La diffusione dei futon in cotone ha anche generato usi e costumi che hanno finito per influenzare il panorama sociale. Case e appartamenti più piccoli hanno beneficiato, oltre che della comodità in generale di un futon, anche dei vantaggi salvaspazio. Inoltre, la necessità di far arieggiare o asciugare i futon al sole è una delle ragioni per cui quasi tutte le case giapponesi devono avere balconi rivolti a sud: ciò garantisce una sufficiente esposizione al sole, tale da sfruttarne le proprietà antibatteriche.

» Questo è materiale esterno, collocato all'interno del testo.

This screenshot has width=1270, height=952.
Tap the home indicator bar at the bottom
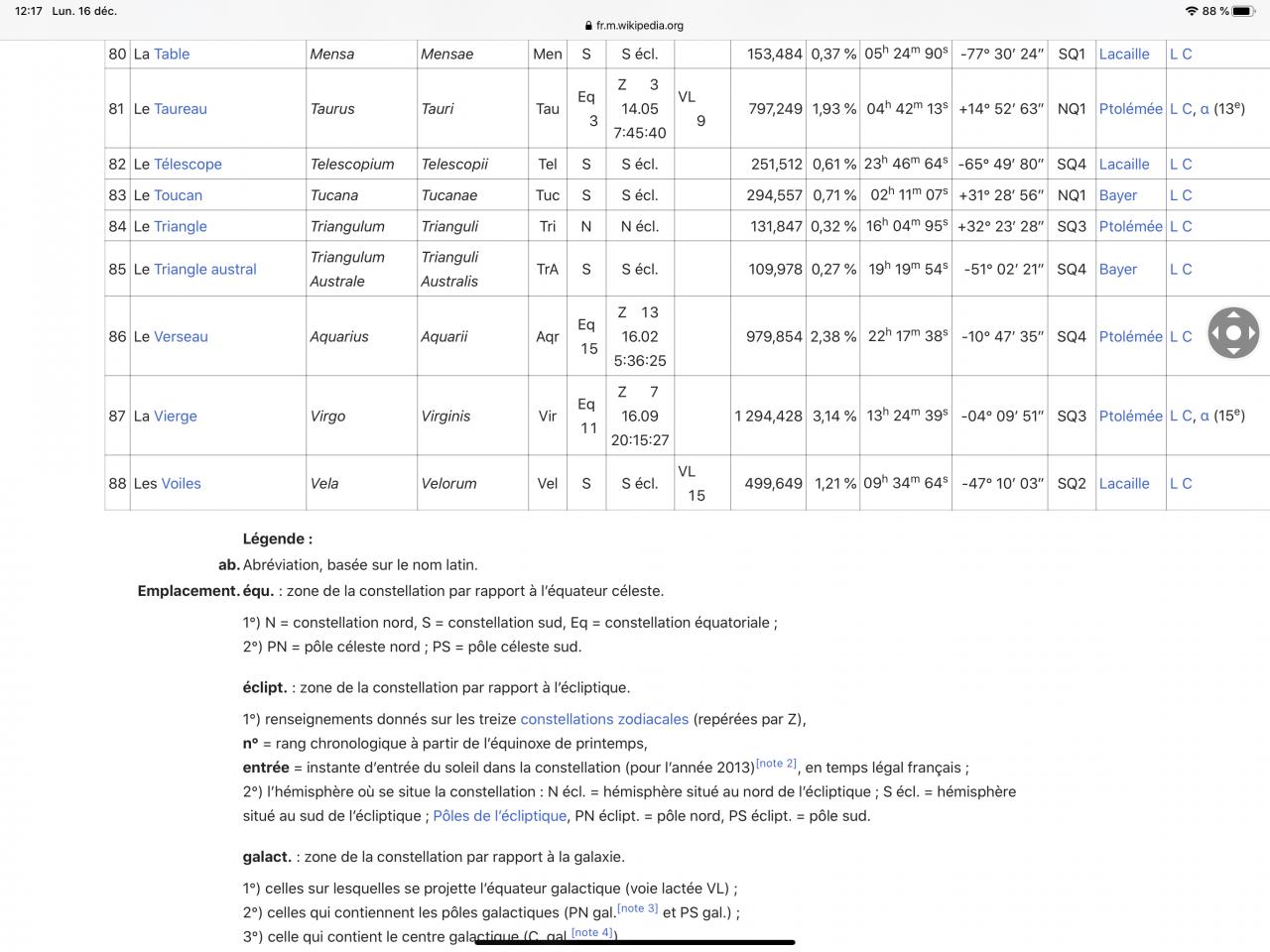[x=635, y=942]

Per lo stesso motivo, all’inizio del XX secolo iniziò a diffondersi l’usanza di riporre i futon negli armadi. Umidità e tatami sono infatti una pessima combinazione. Lasciare il futon steso nella stessa posizione tutto il giorno significherebbe invitare “ospiti” indesiderati nel nostro prezioso luogo di riposo.
Quali Vantaggi Traggono i Giapponesi dal Dormire per Terra?

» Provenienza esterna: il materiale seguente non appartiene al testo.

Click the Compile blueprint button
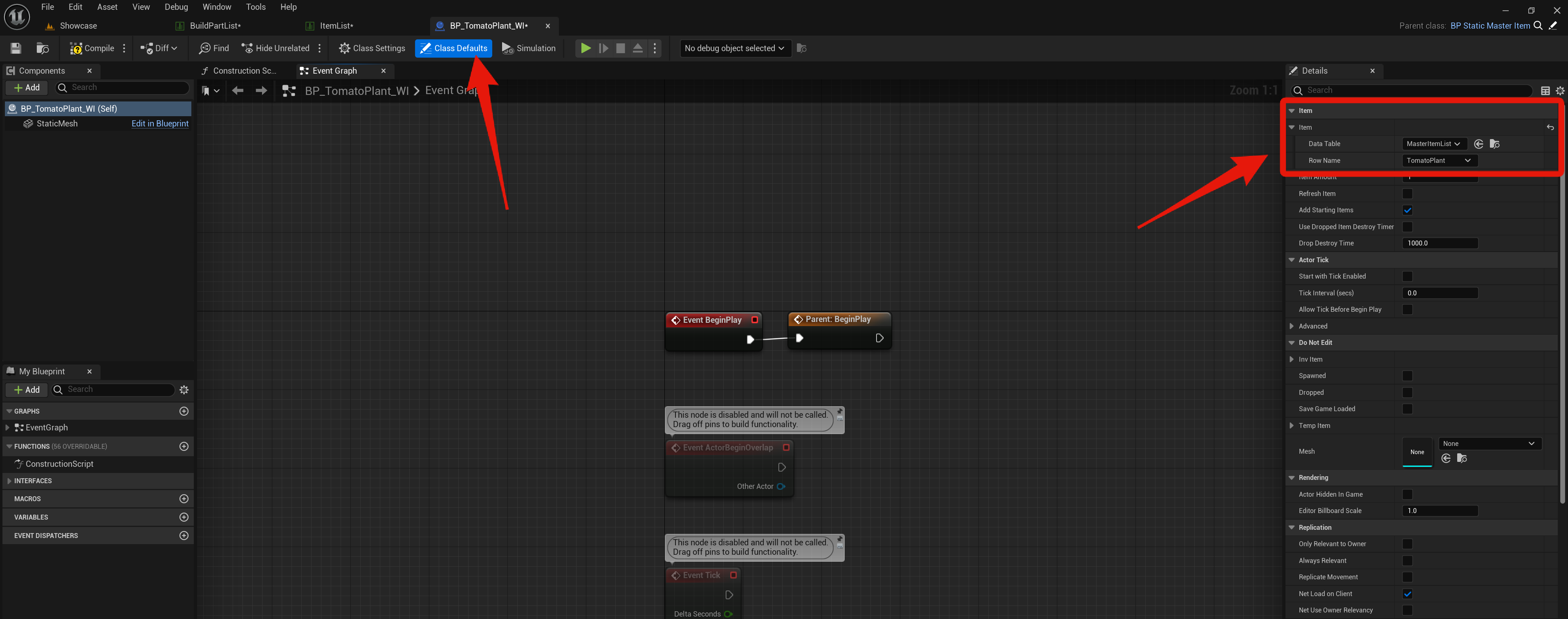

Da anni, in base a numerose esperienze personali, si sostiene che dormire su superfici più dure faccia bene alla colonna vertebrale. Fino al 2005, tuttavia, c’erano poche prove empiriche a favore o contro tale opinione. In quell’anno è stato pubblicato il primo studio clinico per fare luce su questo argomento. I ricercatori hanno valutato gli effetti nel sonno, a diversi livelli di rigidità, tra pazienti con problemi di mal di schiena cronico. Con una scala di rigidità da 1 a 10 (da meno a più duro), i livelli 6-7 hanno ottenuto i migliori risultati e il livello 8 si è piazzato subito dietro al secondo posto. Sono diventati quindi evidenti i benefici di una maggiore rigidità nella superficie su cui dormire, senza però andare agli estremi.

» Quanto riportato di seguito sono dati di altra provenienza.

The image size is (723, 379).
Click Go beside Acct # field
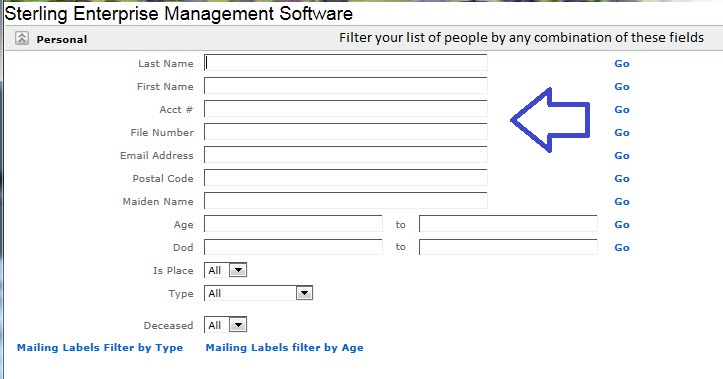coord(622,110)
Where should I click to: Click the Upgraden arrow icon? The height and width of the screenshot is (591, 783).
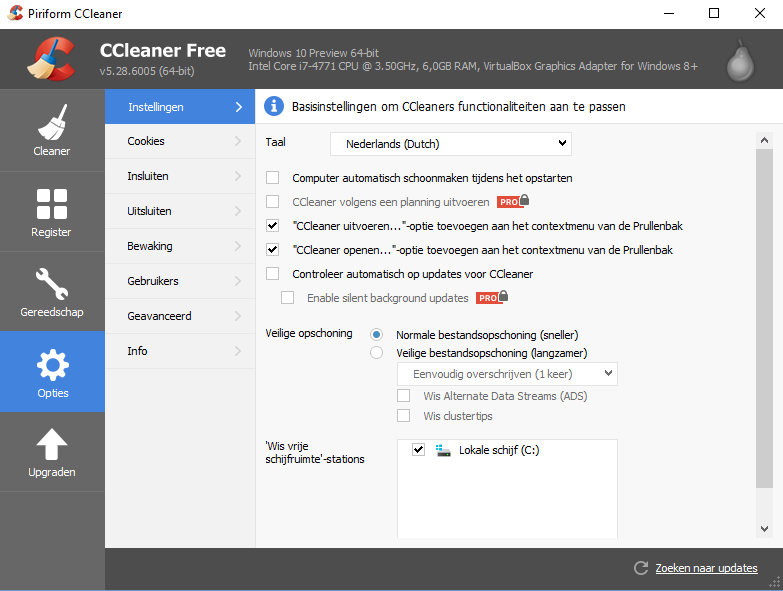pos(52,445)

È dunque ormai appurato che dormire su un futon sul pavimento non provoca mal di schiena. Certo, il mal di schiena tra la popolazione giapponese è diffuso come in qualsiasi altro paese sviluppato, ma questo è dovuto a numerosi fattori in gioco, non solo alle abitudini del sonno. In ogni caso, l’usanza di dormire sul futon almeno garantisce che il malessere non peggiori.
Che Futuro Si Prospetta per la Cultura del Futon?
Non sembra esserci alcun pericolo in vista per quanto riguarda l’utilizzo dei futon in futuro. Anche se l’uso dei pavimenti in tatami è chiaramente in declino, è ancora comune negli appartamenti con pavimenti in legno, o altri materiali, avere una camera da letto in tatami per dare la possibilità agli inquilini di dormire su un futon. Non si tratta solo di un fattore culturale o di problemi legati alla salute, è anche una questione pratica. Poter riporre il futon in un armadio e avere dello spazio extra è un vantaggio prezioso in un Paese dove le dimensioni abituali delle case sono ridotte.
Che ne dici di fare un tentativo durante il tuo viaggio in Giappone?